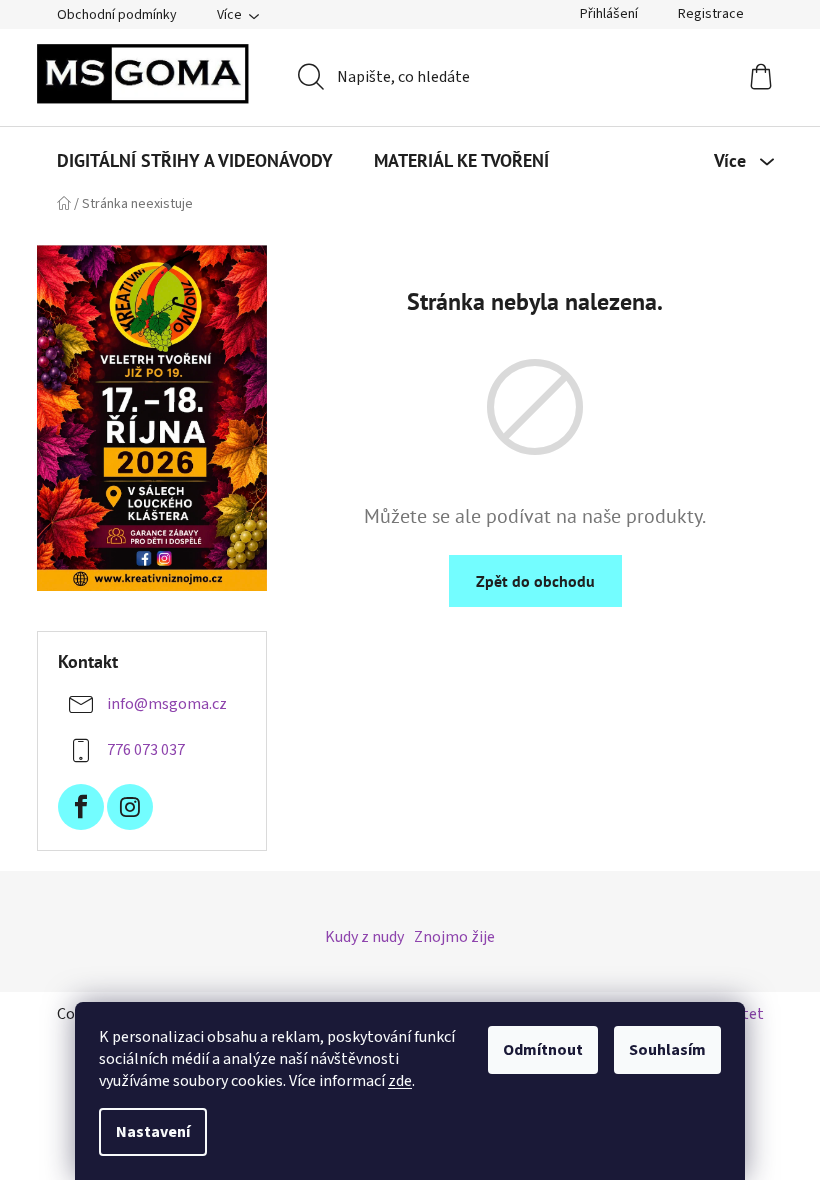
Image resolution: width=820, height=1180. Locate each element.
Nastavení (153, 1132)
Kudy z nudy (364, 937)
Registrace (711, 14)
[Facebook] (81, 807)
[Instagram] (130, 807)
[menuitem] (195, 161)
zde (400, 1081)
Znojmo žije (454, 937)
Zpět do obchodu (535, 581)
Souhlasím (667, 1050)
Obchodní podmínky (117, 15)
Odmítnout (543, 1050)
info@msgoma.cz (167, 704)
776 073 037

# # # # #

Exercise brief:
Nothing but the lines from the one containing "zde (400, 1081)" through the end of the entries belongs in the answer; repeat them exactly.

The completed task:
zde (400, 1081)
Znojmo žije (454, 937)
Zpět do obchodu (535, 581)
Souhlasím (667, 1050)
Obchodní podmínky (117, 15)
Odmítnout (543, 1050)
info@msgoma.cz (167, 704)
776 073 037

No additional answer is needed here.